Cattermole charged home with ten yards to spare. That left the Hurricane, which was still being winched in. The Belgian frontier guards seized hold of it and tried to drag it back, but all they got was the tail-unit, which snapped off. The rest of the wreck scraped through the hole in the wire.
The tractor abruptly ceased its roaring.
The Belgians gathered, waved their rifles, and shouted a lot of bad language.
The Hornet pilots faced them and sang the squadron song. Rex found Cattermole. “Did you pot that light?” he asked.
“It seemed the best thing to do.”
“Damn good show.”
Rex found Stickwell. “What happened to you?”
“Not sure. Lots of things. Got a shocking headache. Went to sleep in a bramble bush. Woke up when Reilly peed on me. Not very nice, that. Got a shocking headache.”
By now everyone was listening.
“Well, I'm pretty sure what happened, even if you're not,” Rex said. “And I'm even more sure what's going to happen next. You're chopped, Stickwell. Understand? Chopped.”
Stickwell did not understand. A French army doctor asked him what day it was and which country he was in; examined the lumps on his head; and diagnosed severe concussion.
They found a British field hospital outside Sedan which accepted him, and they drove home. Behind came the broken Hurricane, piled onto a truck like booty.
In a gray and empty month, when the war that began with
blitzkrieg
had already been rechristened
sitzkrieg
, news of Hornet squadron's daring rescue delighted the other RAF units in France, especially those who had been shot at by Belgian anti-aircraft batteries. Rex took a stream of congratulatory telephone calls from other CO's. “If you want to know the truth, old boy,” he told them, “I never could stand the taste of Brussels sprouts ever since my nanny forced me to eat the bloody things by the bucketful. If we ever capture a Belgian pilot I shall stuff him with boiled cabbage, just to square the account.”
Air Commodore Bletchley drove down from Rheims. “Officially, the Belgians will get an apology and you will get a reprimand,” he told Rex. “Unofficially, you did the right thing. In any case the Belgians need a dig in the ribs to help them make up their minds which side they're on.”

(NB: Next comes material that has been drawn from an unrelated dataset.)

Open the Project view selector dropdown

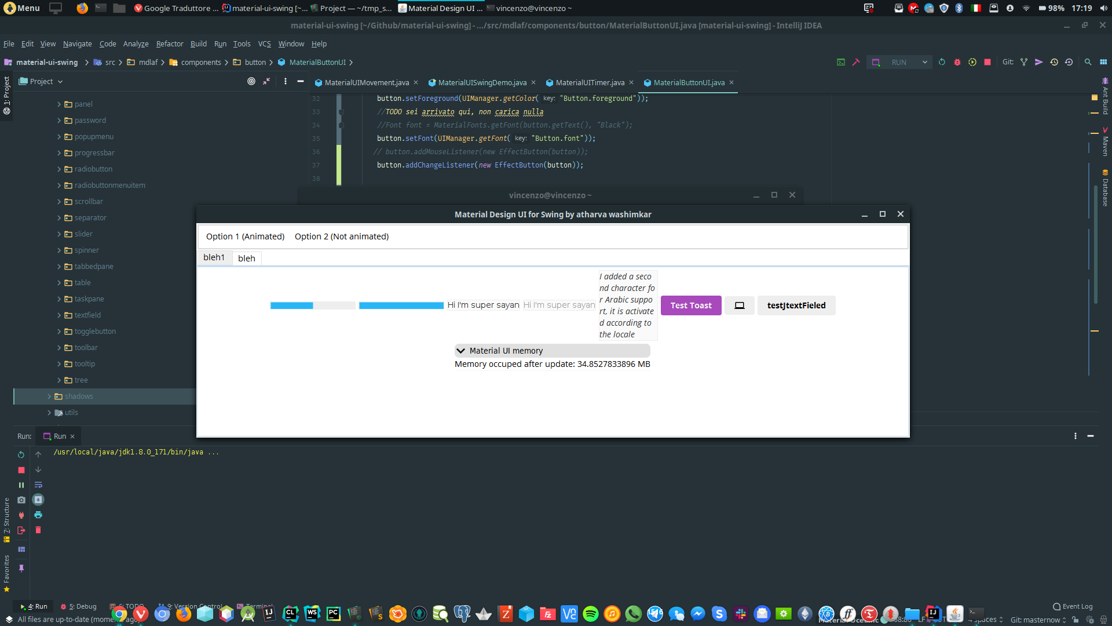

The doctors let Stickwell get up on the second day. He had a black eye and a split lip, and the bruises on his forehead were turning
the color of over-ripe plums. He was restless yet tired. He had a good appetite, but sometimes he felt oddly distressed in a way he could not describe. They wrote
Delayed Shock
on his file and gave him a large jigsaw puzzle to assemble.
His first visitor was Cattermole.
“God, you look awful,” he said as he came in.
“Do I, Moggy? Do I really?” It was the nicest thing Cattermole had said to him in weeks, and he felt deeply touched. He said: “It's your fault, you great oaf. I only did it to shut you up, after all.”